:: Stated problem ::
Copy the lines below word for word, from the first line through the line containing "[x=547, y=337]". Leave out the pictures.

A block of data:
━━━━━━━━━━

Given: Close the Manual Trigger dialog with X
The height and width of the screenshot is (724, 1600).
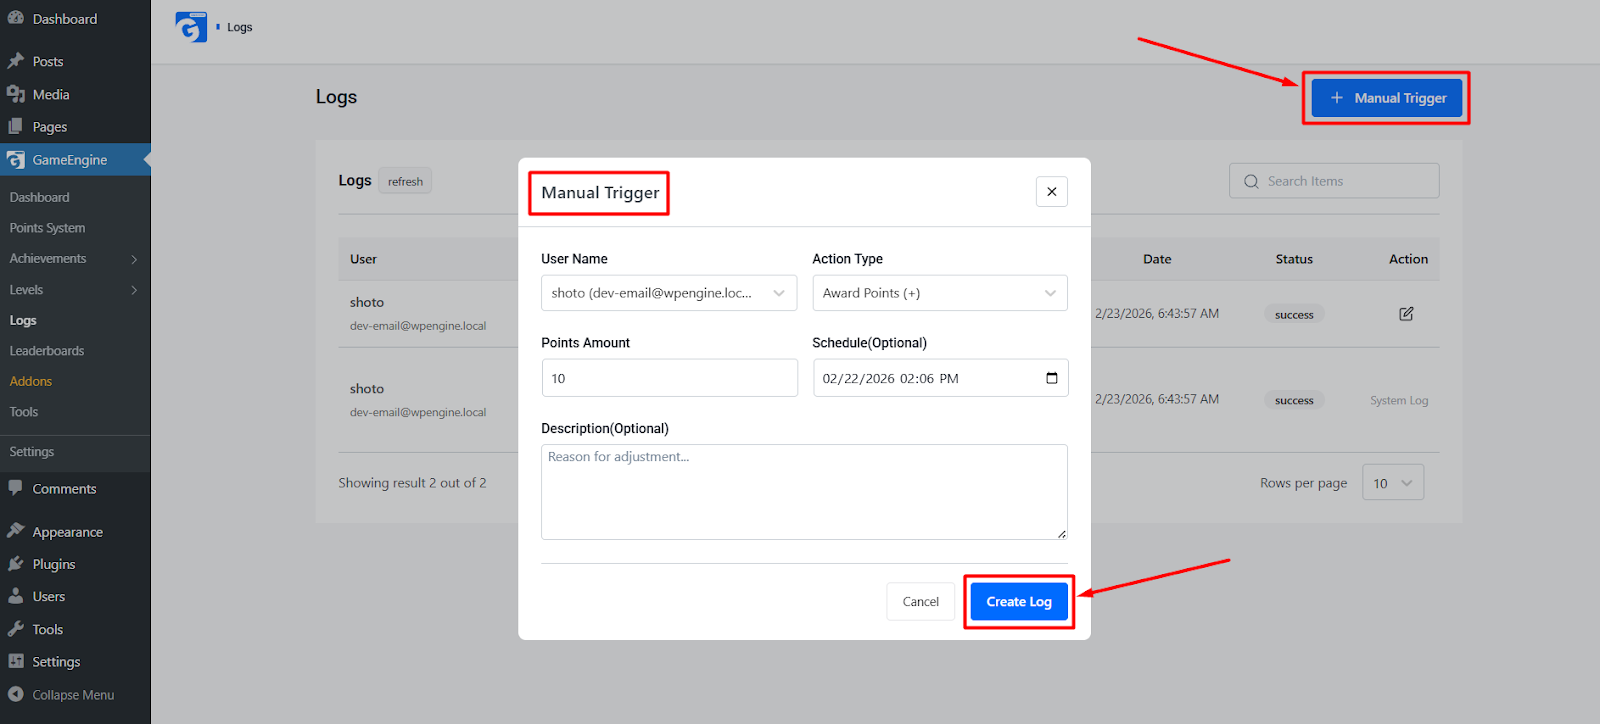Looking at the screenshot, I should [1052, 192].

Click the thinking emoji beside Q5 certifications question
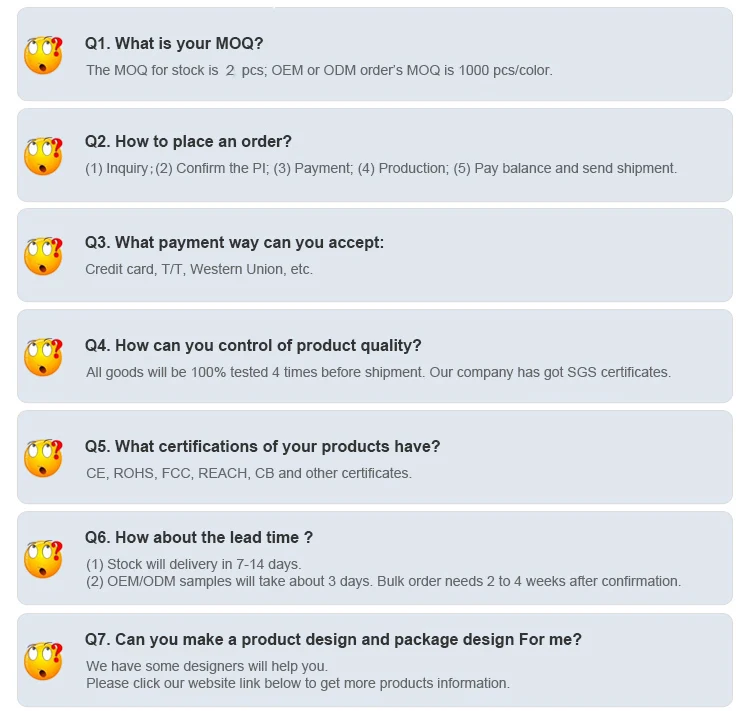(43, 458)
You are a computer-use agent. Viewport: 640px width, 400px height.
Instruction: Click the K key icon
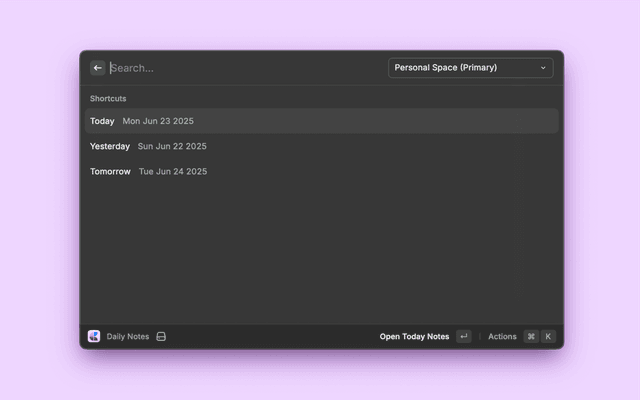[x=547, y=337]
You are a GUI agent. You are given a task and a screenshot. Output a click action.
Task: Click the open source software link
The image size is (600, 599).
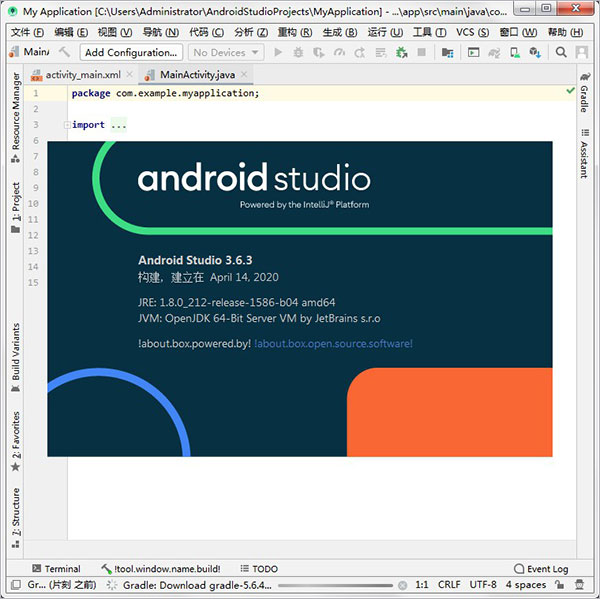tap(333, 343)
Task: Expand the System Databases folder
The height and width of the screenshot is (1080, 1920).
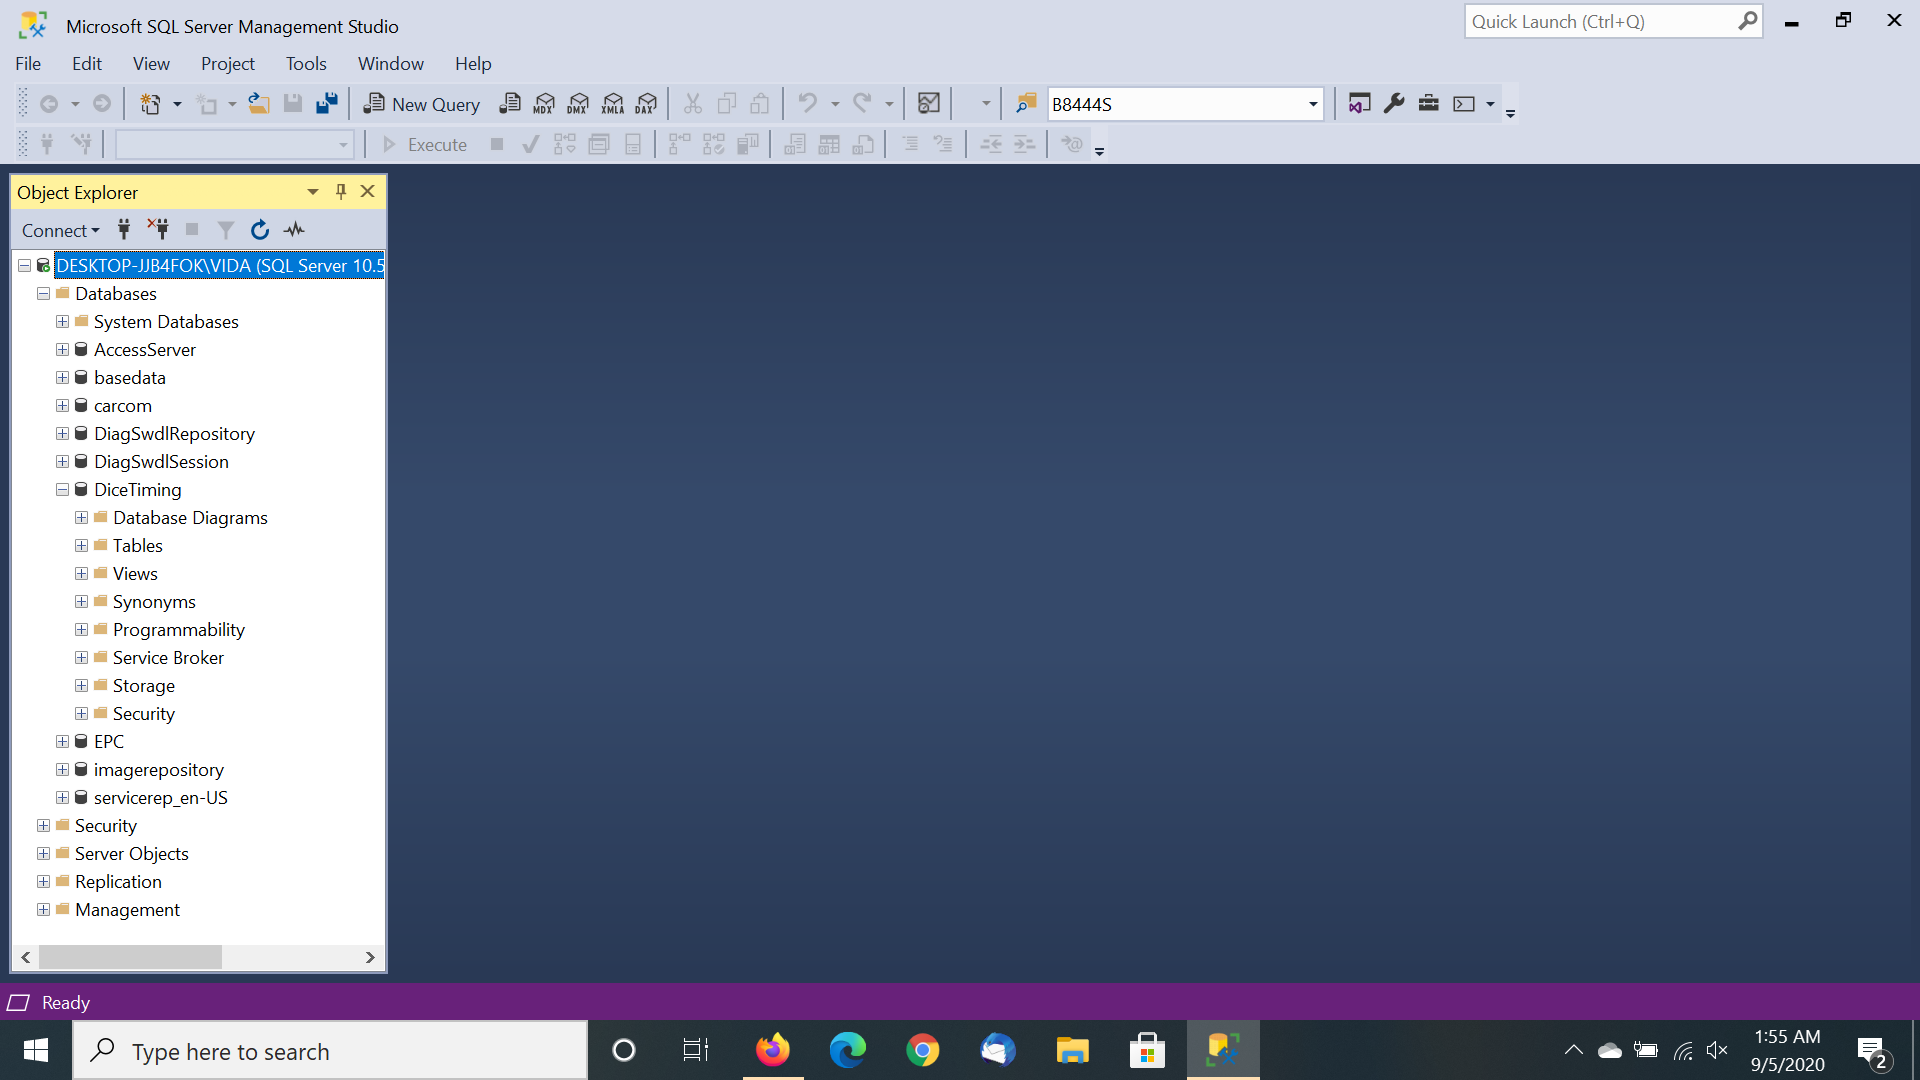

━━━━━━━━━━

:: Reply ::
Given: Close the Manual Trigger dialog with X
The height and width of the screenshot is (724, 1600).
Looking at the screenshot, I should [1052, 192].

Click the thinking emoji beside Q5 certifications question
(43, 458)
You are a computer-use agent. Viewport: 640px width, 400px height.
Instruction: Click the K key icon
[x=547, y=337]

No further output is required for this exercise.